I am not understanding how the linear term drops out of the objective function when we go from the Lagrangian function, $L(x,z)$, to the Lagrangian dual problem $-\frac{1}{2}y^TQ^{-1}y$.
Where is the term $c^Tx$ in the Lagrangian dual problem?

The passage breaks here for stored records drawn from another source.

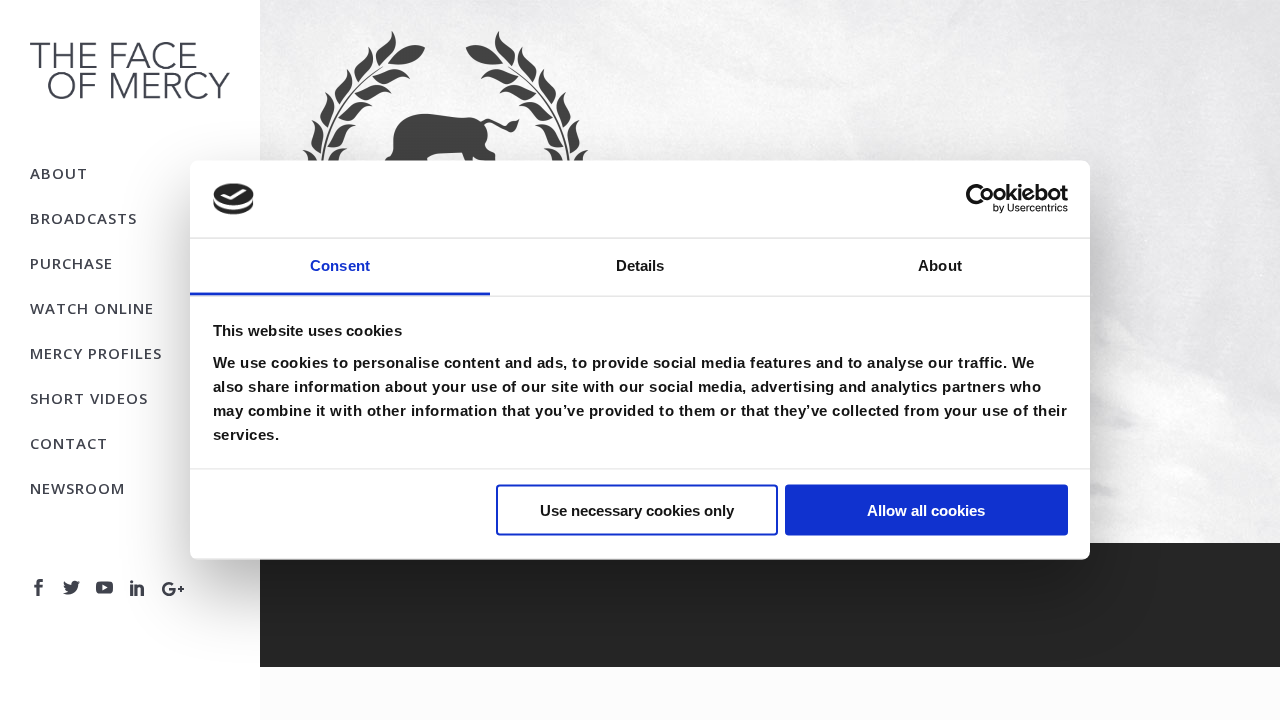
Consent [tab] (340, 264)
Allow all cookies (926, 510)
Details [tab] (640, 264)
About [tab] (940, 264)
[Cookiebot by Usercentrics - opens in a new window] (980, 199)
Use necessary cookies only (637, 510)
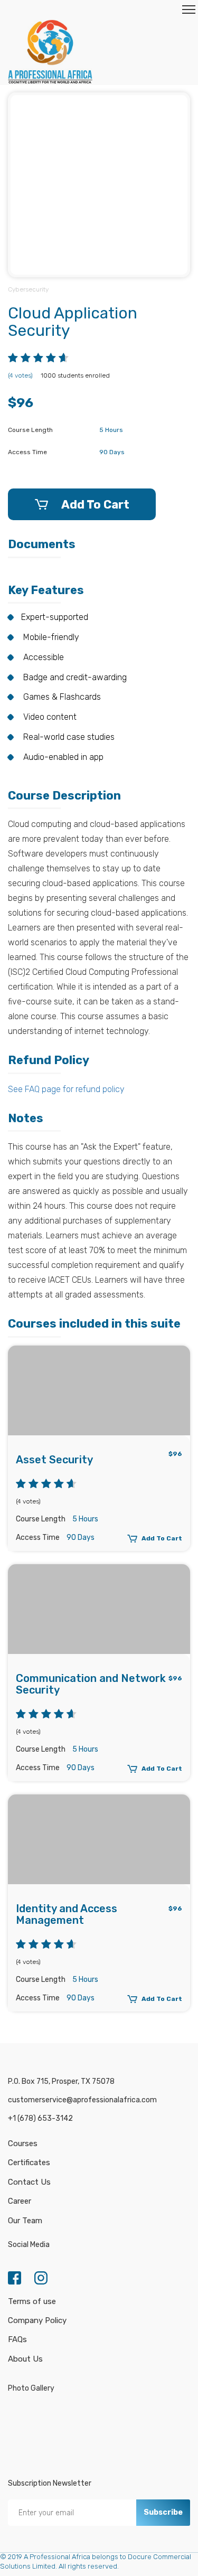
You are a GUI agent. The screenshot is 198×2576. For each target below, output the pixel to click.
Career (19, 2201)
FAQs (17, 2339)
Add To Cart (95, 504)
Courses (22, 2143)
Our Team (25, 2220)
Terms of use (32, 2301)
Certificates (29, 2162)
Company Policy (37, 2320)
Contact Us (29, 2182)
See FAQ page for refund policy (66, 1089)
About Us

The dual function $g$ is defined by $$ g(z) = \inf_x \, L(x,z) = \inf_x \, \frac12 x^T Q x + (c-z)^T x. $$ We can minimize $L(x,z)$ with respect to $x$ by setting the gradient of $L$ with respect to $x$ equal to $0$, which yields \begin{align} & Qx^\star + c - z = 0 \\ \iff & x^\star = Q^{-1}(z - c). \end{align} We find that $$ g(z) = L(x^\star,z) = -\frac12 (z - c)^T Q^{-1}(z - c). $$ Thus, the dual problem is \begin{align} \text{maximize} &\quad -\frac12 (z-c)^T Q^{-1} (z-c) \\ \text{subject to} &\quad z \geq 0. \end{align} Perhaps you got this far on your own. Now just make a change of variables $y = c-z$ to obtain the version of the dual problem given by the textbook.